[Problems to solve]
[1] In the forum exchange on service dependencies, how many dependencies does Tim Meddick say the Services.msc dependencies tab lists for rpcss?
[2] Why does Tim Meddick believe that sc.exe and Services.msc list dependencies differently, according to the forum exchange on service dependencies? Answer in one to three sentences.

--- START OF Passage shown ---

Thanks for the reply, Tim.
Unfortunately, it seems that both of the dependency boxes (top and bottom)
for ALL of services listed in Services.msc are empty. I'll confess that I
haven't checked each and every one, but I went through about 1/3 of them in
order, and checked a bunch of them at random, and they are all empty.
"Tim Meddick" wrote:
> I don't think that it's a case of "repairing" it...
>
> I believe (I may be wrong about this, however) that the way in which sc.exe
> enumerates dependencies differs from the way "Services.msc" lists dependencies.
>
> The only evidence I have for this is that when I type at the command prompt :
>
> sc.exe enumdepend rpcss
>
> ....I also get 4 dependencies listed, but when I look under the dependencies tab of
> Services.msc, it lists no fewer than 49!
>
> Also, the [enumdepend] parameter seems to only display what would otherwise be in the
> "lower box" (The following system components depend on this service) rather than the
> upper one that displays the services essential for starting the service in question.

--- END OF Passage shown ---
--- START OF Information supplied ---

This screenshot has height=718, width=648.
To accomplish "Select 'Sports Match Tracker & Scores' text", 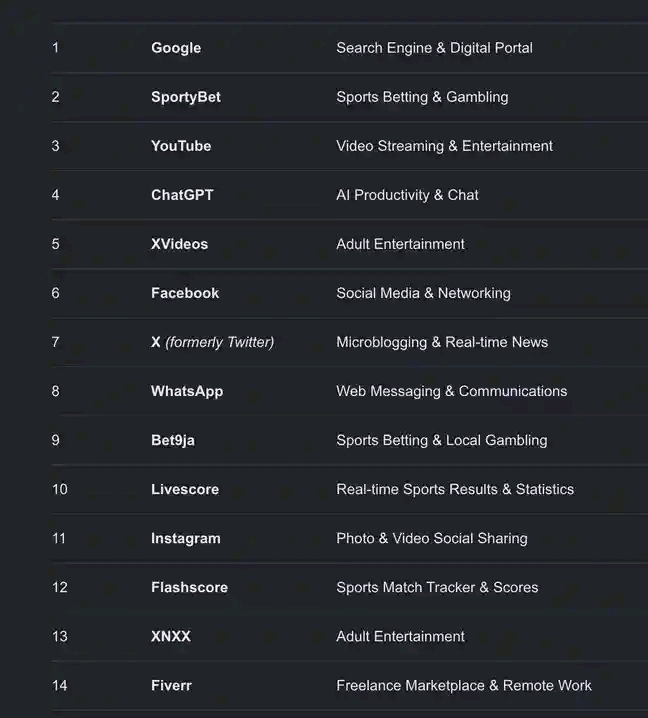I will point(437,587).
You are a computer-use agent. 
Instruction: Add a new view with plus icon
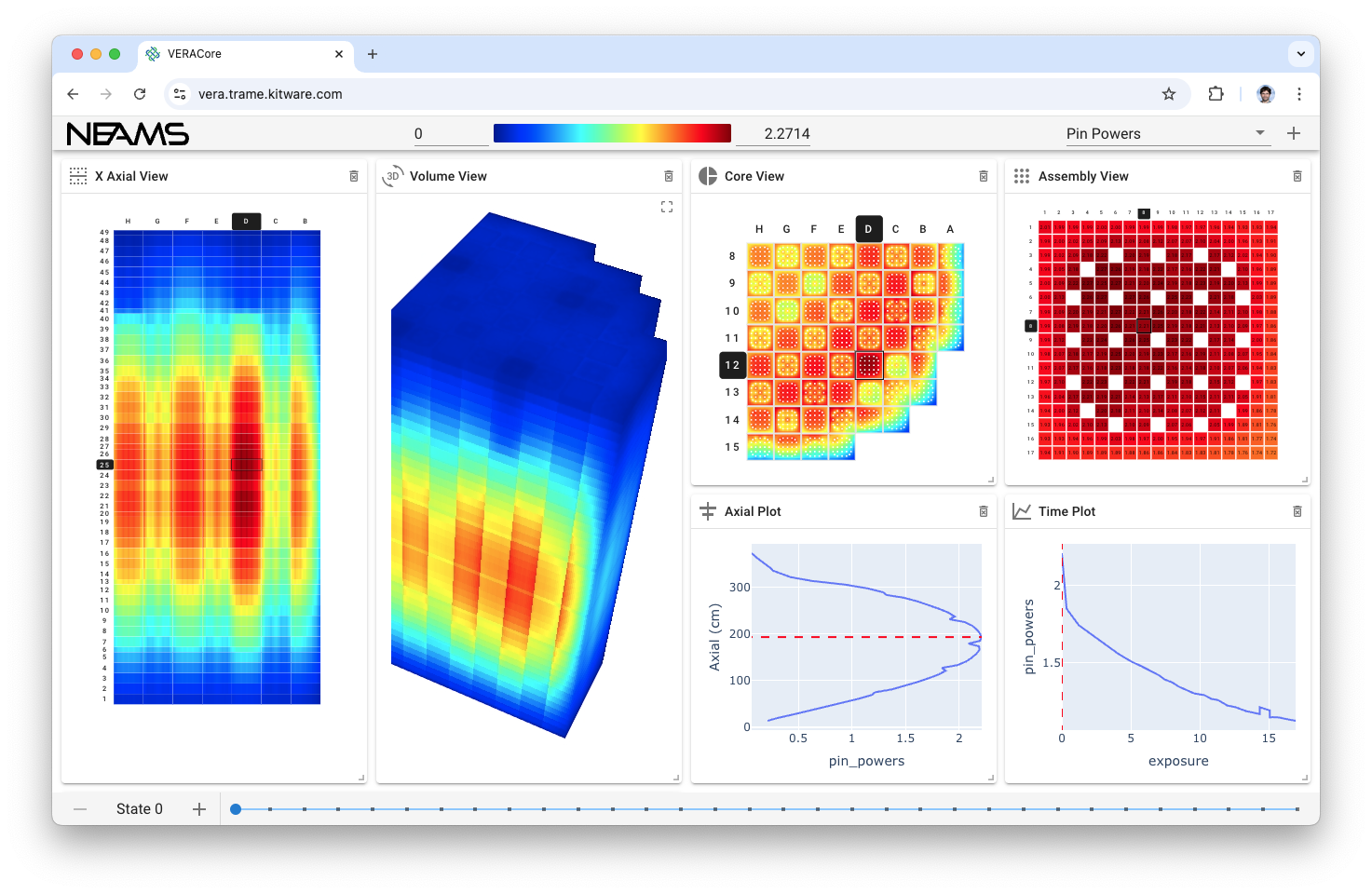pyautogui.click(x=1294, y=133)
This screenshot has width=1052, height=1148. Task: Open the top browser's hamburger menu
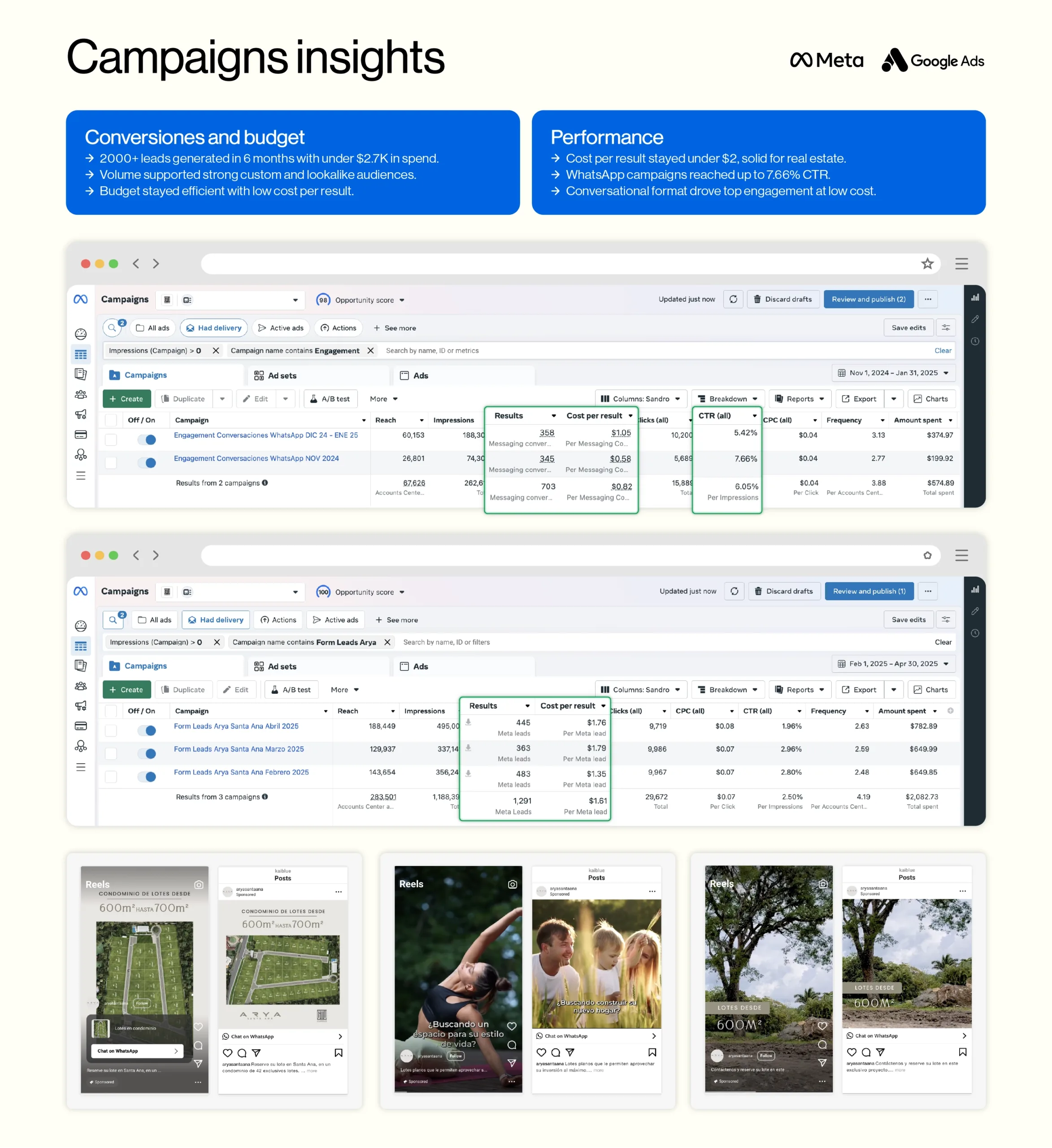[961, 264]
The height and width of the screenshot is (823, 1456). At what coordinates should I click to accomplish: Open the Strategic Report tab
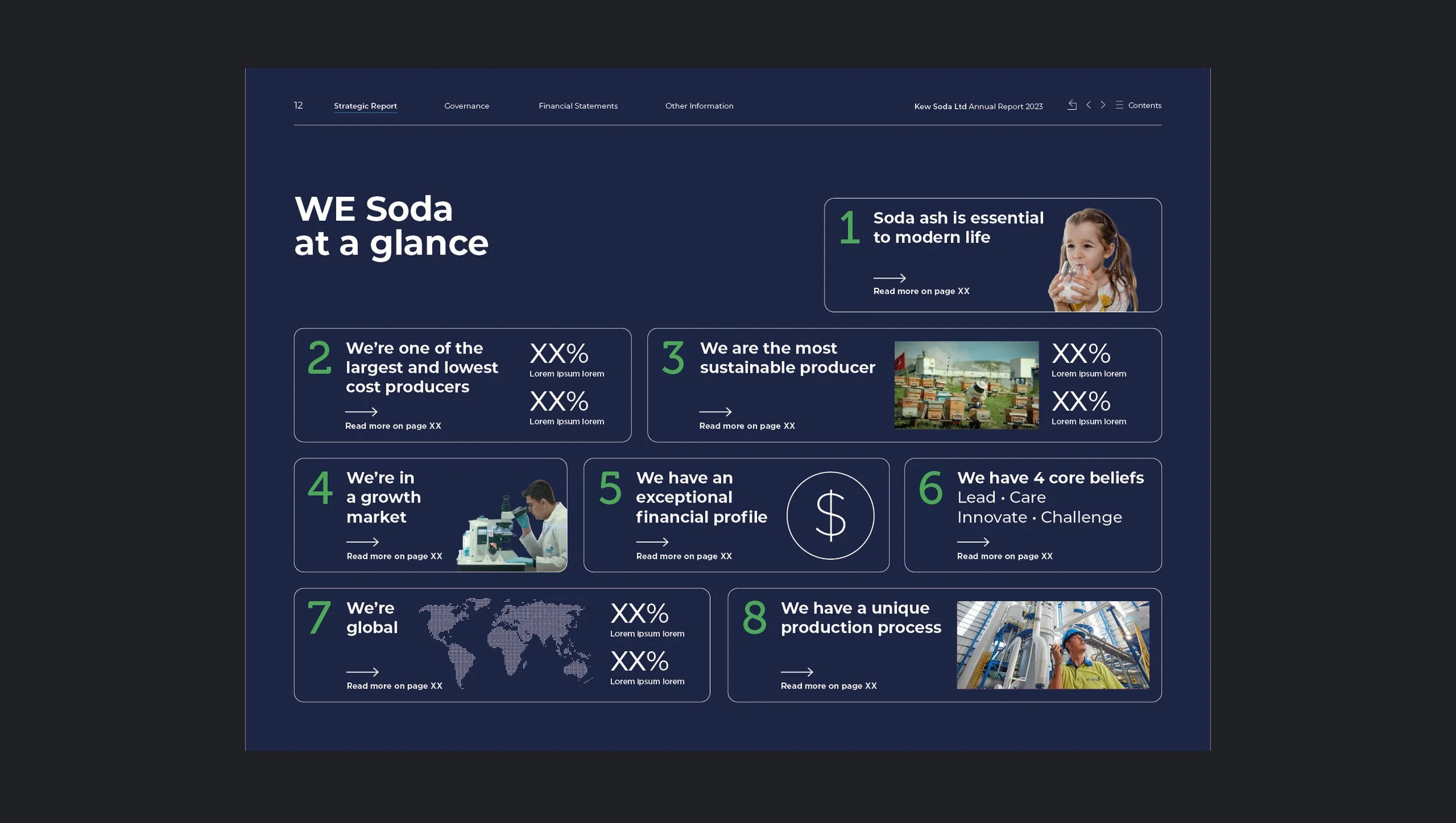(x=365, y=106)
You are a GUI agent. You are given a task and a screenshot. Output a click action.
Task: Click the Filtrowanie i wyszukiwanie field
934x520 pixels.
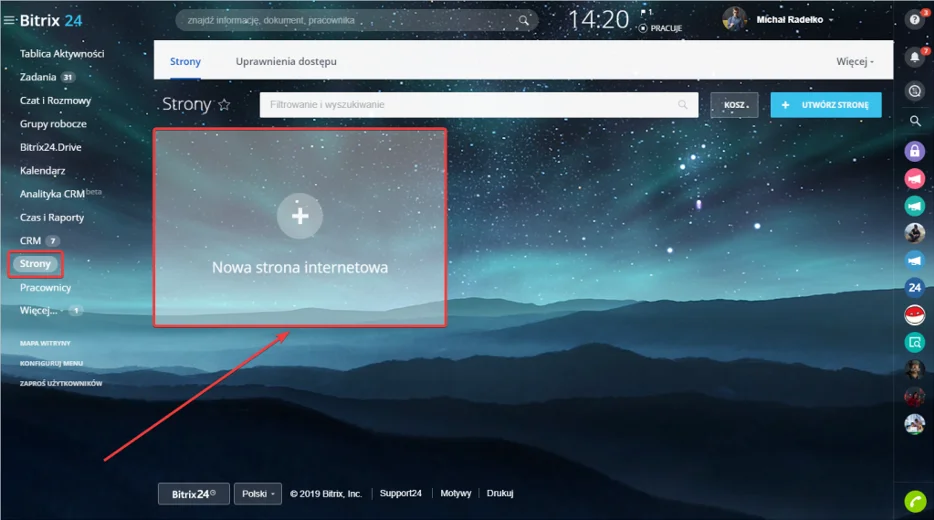click(465, 105)
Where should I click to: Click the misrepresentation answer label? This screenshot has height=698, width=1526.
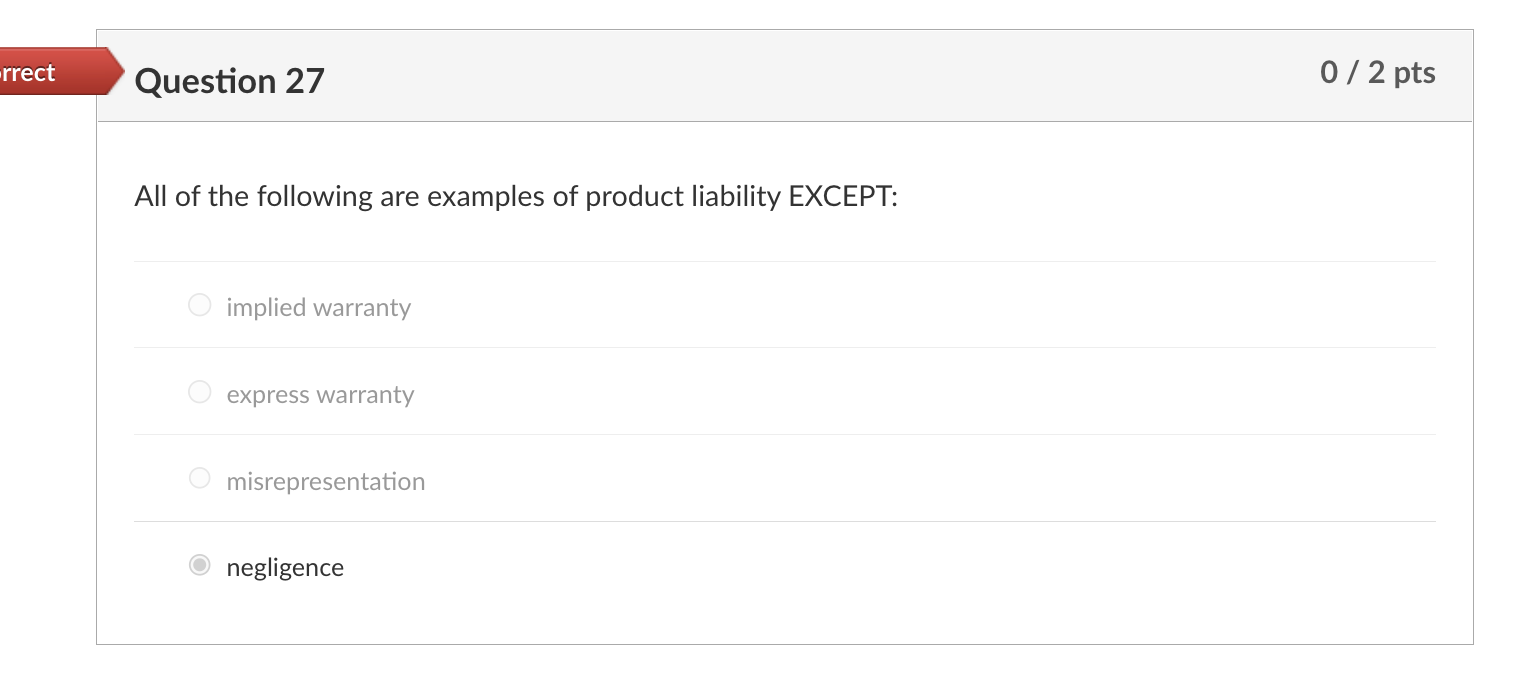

--- END OF Information supplied ---

[Task-by-task results]
[1] No fewer than 49.

[2] When he types "sc.exe enumdepend rpcss" at the command prompt, he gets only 4 dependencies listed. The dependencies tab of Services.msc lists no fewer than 49 for the same service.